The Challenge of Inclusion

“When you judge others, you do not define them; you define yourself.” – Earl Nightingale

Over the months of my involvement with the Women’s Inclusion Network (WIN), I have discovered that I have a true passion for inclusion. I will never claim to be an expert on “all things inclusion”, but it deeply resonates with me, because life has taught me what it is like to be different, to not belong, to be explicitly excluded. Thus, I genuinely believe in the concept, and I would like to promote it within my organization as well as in my personal life.

  1. Definition of inclusion

The first problem with the concept of inclusion is the fact that most people do not have a clear idea of what authentic inclusion looks like. The dictionary definition of inclusion is “the action or state of including or of being included within a group of structure”. True to this simplified definition we often see the simplified approach to solving the inclusion dilemma. For example, some may believe that if a company has the same number of female executives as male or equal parts of whites and minority representatives on the board of directors, than the company must be inclusive. However, inclusion is much more than that.

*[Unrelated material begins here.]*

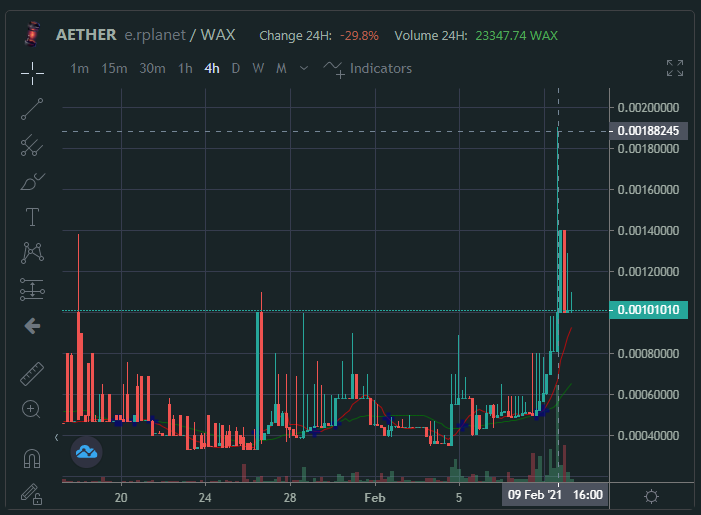Click the back arrow icon
The image size is (701, 515).
coord(33,326)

  1. What inclusion means to me

In reality, inclusion does not equal “equality”. I define inclusion as “acceptance”. To be truly inclusive we have to recognize that none of us is an exact copy of another – we are all unique and uniquely beautiful. Inclusion means that we accept those differences, that we accept each other’s individuality, that we do not judge. Inclusion means that we not only give everyone a sit at the table, but also make it rightful for everyone to own their voice. Inclusion means creating an environment where everyone feels comfortable sharing their views and opinions, an environment where we do not discount their input or intentions, an environment where we move away from biases and stereotypes and allow everyone to be their true selves.

  1. The benefits of inclusion

The benefits of inclusive environments and inclusive leadership are tremendous and have been extensively discussed in the media. But even without the extensive research and statistics at your fingertips it is a no brainer. First of all, creating an environment of inclusion within an organization translates into more engaged employees. In turn, engaged employees mean increased motivation, improved productivity, and lower turnover. In addition, understanding and accepting the differences in employees will help companies understand and better relate to their customer base. Which means better goods and services for all of us.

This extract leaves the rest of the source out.